Your Brain’s Reward System Plays a Role Too
Blood sugar alone doesn’t explain why the craving feels so specific and urgent. The other piece is neurological. Alcohol and sugar activate overlapping reward circuits in the brain. Both trigger the release of dopamine and natural feel-good chemicals called endorphins in the same pleasure center. The neural receptors, chemical messengers, and brain regions involved in responding to alcohol are remarkably similar to those involved in responding to sweet foods.
This overlap means that when alcohol is already stimulating your reward system, your brain becomes primed to seek out other substances that hit those same pathways. Sugar is the most accessible one. It’s everywhere, it works fast, and your brain has already learned the association. Research published in the journal Neuroscience & Biobehavioral Reviews found that people with a family history of alcohol dependence often show a stronger preference for sweet foods, pointing to shared genetic markers that influence how both substances are processed in the brain’s reward circuitry.

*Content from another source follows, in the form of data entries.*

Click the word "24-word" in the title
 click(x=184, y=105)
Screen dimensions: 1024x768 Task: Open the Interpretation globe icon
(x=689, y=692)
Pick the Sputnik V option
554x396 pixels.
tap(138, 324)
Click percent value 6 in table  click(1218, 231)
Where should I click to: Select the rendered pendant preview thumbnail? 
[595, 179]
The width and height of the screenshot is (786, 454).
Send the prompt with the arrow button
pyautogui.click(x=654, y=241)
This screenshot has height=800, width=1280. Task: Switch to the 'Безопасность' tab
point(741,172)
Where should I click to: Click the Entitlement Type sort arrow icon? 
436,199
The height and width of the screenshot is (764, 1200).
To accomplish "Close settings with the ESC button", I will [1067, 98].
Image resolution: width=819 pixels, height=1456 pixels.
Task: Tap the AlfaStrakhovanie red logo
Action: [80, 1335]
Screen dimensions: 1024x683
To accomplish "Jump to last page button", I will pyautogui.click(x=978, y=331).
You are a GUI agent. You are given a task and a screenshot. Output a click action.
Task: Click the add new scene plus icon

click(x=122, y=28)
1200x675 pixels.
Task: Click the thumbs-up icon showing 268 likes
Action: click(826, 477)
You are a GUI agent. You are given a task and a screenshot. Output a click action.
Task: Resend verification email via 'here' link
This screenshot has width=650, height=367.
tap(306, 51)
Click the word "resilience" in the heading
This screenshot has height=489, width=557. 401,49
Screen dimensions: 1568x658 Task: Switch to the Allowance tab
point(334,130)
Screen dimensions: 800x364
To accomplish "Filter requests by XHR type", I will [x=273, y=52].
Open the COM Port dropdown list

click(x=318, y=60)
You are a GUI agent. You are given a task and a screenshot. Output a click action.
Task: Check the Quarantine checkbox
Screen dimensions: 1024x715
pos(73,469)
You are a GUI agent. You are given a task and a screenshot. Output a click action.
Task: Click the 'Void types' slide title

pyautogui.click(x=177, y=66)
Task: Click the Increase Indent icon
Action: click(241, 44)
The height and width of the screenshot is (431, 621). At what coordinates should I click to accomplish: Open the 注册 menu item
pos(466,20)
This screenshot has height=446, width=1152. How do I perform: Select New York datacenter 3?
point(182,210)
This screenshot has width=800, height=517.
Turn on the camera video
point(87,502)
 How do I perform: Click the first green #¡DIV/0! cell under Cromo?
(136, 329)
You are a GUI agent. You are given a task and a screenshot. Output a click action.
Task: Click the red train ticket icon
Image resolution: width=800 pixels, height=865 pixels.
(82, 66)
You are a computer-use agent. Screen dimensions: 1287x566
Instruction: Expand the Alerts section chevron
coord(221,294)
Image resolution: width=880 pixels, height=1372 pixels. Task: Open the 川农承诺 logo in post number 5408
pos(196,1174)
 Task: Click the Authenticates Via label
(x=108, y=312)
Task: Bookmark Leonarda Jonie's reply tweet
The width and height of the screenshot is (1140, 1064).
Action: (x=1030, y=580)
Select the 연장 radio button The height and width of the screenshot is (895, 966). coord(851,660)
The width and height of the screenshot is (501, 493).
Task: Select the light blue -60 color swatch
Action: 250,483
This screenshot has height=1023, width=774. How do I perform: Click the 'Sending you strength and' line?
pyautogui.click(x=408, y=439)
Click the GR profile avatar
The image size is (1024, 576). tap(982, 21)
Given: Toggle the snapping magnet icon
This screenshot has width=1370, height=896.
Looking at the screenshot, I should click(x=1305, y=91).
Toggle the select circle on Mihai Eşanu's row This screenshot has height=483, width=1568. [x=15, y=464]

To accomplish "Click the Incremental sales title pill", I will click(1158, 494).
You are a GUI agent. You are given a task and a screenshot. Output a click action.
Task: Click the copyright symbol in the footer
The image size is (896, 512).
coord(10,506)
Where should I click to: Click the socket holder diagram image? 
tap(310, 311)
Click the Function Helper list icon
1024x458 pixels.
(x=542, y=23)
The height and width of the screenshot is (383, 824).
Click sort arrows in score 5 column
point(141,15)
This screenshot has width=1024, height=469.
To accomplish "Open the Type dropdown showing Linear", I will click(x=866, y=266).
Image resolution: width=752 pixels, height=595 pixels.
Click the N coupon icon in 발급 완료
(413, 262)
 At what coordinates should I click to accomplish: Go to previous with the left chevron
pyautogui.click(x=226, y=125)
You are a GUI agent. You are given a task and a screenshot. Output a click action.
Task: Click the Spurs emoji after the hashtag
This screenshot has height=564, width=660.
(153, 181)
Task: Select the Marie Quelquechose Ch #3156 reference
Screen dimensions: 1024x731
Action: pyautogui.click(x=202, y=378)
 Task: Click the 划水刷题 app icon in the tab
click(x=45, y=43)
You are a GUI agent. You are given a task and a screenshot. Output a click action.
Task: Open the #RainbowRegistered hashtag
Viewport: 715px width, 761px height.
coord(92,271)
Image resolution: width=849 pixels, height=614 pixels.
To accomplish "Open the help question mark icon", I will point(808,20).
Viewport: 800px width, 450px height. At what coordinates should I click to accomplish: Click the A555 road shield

So while your blood sugar is dropping and sending distress signals, your brain is simultaneously nudging you toward something sweet because it’s already in a state where sugar will feel especially rewarding. The two mechanisms reinforce each other.
B-Vitamin Depletion Adds a Longer-Term Factor
For people who drink regularly, there’s a slower-building contributor. Alcohol interferes with your body’s ability to absorb and use thiamine (vitamin B1), a nutrient that plays a direct role in how your cells break down sugar for energy. Your body needs thiamine as a helper molecule for several enzymes involved in carbohydrate metabolism. When thiamine levels are low, those enzymes don’t function properly, and your cells struggle to efficiently convert the sugar you eat into usable energy.
Chronic drinking depletes thiamine in three ways: you tend to eat less nutritious food, your gut absorbs less of the thiamine you do consume, and your cells become less efficient at using what’s available. The downstream effect is that your body may ramp up cravings for simple sugars as a way to compensate for sluggish energy production at the cellular level. This factor matters most for heavier or more frequent drinkers rather than someone having an occasional glass of wine.
How to Manage the Cravings
Eating before and during drinking is the single most effective strategy. The goal is to keep your blood sugar from dropping steeply in the first place. Meals that combine protein, fat, and complex carbohydrates digest slowly and release glucose gradually, which buffers against the dip alcohol creates. A handful of nuts with fruit, cheese with whole-grain crackers, or hummus with vegetables all fit this pattern. The key principle is pairing carbohydrates with protein or fat so sugar enters your bloodstream at a controlled pace rather than all at once.
Your choice of drink matters as well. Swapping sugary mixers for soda water, or choosing drinks that don’t rely on simple syrups and juice, avoids the insulin spike and crash cycle that amplifies cravings. If you enjoy mixed drinks, starch-based or lower-sugar options produce a much gentler blood sugar curve.
If cravings hit after you’ve already been drinking, reaching for something with protein and a moderate amount of complex carbs will satisfy the craving more sustainably than candy or a sugary snack. A peanut butter sandwich on whole-grain bread, Greek yogurt with granola, or even a couple of slices of deli turkey wrapped in a tortilla will raise blood sugar without triggering another spike-and-crash cycle. Your body genuinely needs the glucose, so the goal isn’t to ignore the craving entirely. It’s to answer it with something that stabilizes you rather than something that sends you on another roller coaster.